Episode 148: Tom Waits and the Spirit of Los Angeles with Alex Harvey

This episode of Across The Margin: The Podcast presents an interview with the author of Song Noir: Tom Waits and the Spirit of Los Angeles, Alex Harvey. Alex Harvey is a producer and director of programs including Panorama and The Late Show for the BBC. His films include The Lives of Animals and Enter the Jungle. Based in Los Angeles, he regularly writes on literature, film, and music for the London Review of Books and Los Angeles Review of Books. His book, Song Noir, examines the formative first decade of Tom Waits’s career, when he lived, wrote, and recorded nine albums in Los Angeles: from his soft, folk-inflected debut, Closing Time in 1973, to the abrasive, surreal Swordfishtrombones in 1983. Starting his songwriting career in the seventies, Waits absorbed Los Angeles’s wealth of cultural influences.

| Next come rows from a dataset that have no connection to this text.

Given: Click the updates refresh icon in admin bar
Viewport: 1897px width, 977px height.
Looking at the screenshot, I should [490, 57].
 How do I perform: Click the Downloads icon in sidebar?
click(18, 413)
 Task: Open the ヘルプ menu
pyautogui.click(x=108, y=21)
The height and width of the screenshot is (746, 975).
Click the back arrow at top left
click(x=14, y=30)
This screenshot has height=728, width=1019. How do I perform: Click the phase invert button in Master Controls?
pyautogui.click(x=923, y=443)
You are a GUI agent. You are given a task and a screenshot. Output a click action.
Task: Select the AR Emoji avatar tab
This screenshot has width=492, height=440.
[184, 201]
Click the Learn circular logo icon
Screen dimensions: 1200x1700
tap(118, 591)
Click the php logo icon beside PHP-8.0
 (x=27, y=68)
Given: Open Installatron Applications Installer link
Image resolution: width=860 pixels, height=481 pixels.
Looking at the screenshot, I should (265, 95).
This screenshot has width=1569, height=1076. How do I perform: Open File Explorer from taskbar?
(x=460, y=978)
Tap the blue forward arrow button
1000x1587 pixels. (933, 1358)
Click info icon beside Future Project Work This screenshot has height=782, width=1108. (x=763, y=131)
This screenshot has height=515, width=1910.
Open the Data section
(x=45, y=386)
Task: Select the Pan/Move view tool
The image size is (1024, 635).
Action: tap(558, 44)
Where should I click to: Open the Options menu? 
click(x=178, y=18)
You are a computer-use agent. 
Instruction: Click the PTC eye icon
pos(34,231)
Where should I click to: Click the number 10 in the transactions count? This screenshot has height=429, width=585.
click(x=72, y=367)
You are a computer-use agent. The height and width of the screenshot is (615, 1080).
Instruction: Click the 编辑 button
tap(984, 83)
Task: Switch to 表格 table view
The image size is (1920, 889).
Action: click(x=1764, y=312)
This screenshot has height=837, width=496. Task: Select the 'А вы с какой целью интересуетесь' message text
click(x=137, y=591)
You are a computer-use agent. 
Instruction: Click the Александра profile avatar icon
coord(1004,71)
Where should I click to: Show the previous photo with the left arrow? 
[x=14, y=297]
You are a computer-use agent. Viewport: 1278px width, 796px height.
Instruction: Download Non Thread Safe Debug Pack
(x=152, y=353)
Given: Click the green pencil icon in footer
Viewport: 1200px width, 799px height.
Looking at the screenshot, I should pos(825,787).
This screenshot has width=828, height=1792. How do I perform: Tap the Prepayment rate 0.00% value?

Combining the spoken idioms of writers like Kerouac and Bukowski with jazz-blues rhythms, he explored the city’s literary and film noir traditions to create hallucinatory dreamscapes. Waits mined a rich seam of the city’s low-life locations and characters, letting the place feed his dark imagination. Mixing the domestic with the mythic, Waits turned quotidian, autobiographical details into something more disturbing and emblematic, a vision of Los Angeles as the warped, narcotic heart of his nocturnal explorations. In this episode host Michael Shields and Alex Harvey discuss what Tom Wait’s Los Angeles of the 1970s was actually like, a LA that doesn’t exist today. They explore how the Beat writers like Jack Kerouac and Charles Bukowski influenced Waits’ songwriting and how the city eventually became more of a trap than means of escape for Waits. The expound upon the character of Frank that Waits brought to life over a trilogy of albums, his highly accomplished acting career, and so much more.